Goal – Print the lines below exactly as they are, from the very first one through the line that contains "Action: (519, 255)", with both of those lines included.

---------- Supplied information

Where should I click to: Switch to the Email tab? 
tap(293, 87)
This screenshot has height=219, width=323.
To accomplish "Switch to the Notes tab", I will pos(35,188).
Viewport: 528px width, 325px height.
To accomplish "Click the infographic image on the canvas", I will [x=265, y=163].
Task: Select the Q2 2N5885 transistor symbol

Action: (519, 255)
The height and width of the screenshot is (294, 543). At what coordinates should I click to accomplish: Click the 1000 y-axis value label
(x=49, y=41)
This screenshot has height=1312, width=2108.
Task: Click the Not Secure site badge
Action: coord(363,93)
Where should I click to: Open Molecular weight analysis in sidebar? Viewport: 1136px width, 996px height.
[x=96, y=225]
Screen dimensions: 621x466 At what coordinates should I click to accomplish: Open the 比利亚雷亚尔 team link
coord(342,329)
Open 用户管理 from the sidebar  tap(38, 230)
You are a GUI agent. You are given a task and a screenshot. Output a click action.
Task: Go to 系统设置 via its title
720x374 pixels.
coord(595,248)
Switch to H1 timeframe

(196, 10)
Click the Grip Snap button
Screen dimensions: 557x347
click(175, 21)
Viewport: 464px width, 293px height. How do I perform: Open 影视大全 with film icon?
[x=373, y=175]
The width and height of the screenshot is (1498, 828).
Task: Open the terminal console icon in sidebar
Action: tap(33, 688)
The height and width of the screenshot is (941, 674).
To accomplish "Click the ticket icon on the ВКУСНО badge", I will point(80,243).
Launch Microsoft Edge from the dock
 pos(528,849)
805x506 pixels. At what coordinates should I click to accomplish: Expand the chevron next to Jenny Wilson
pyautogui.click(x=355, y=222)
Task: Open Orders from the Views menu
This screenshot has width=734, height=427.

--------------------

Response to the exercise –
Where should I click to: Switch to the Email tab? 
tap(293, 87)
This screenshot has height=219, width=323.
To accomplish "Switch to the Notes tab", I will pos(35,188).
Viewport: 528px width, 325px height.
To accomplish "Click the infographic image on the canvas", I will [x=265, y=163].
Task: Select the Q2 2N5885 transistor symbol

Action: (519, 255)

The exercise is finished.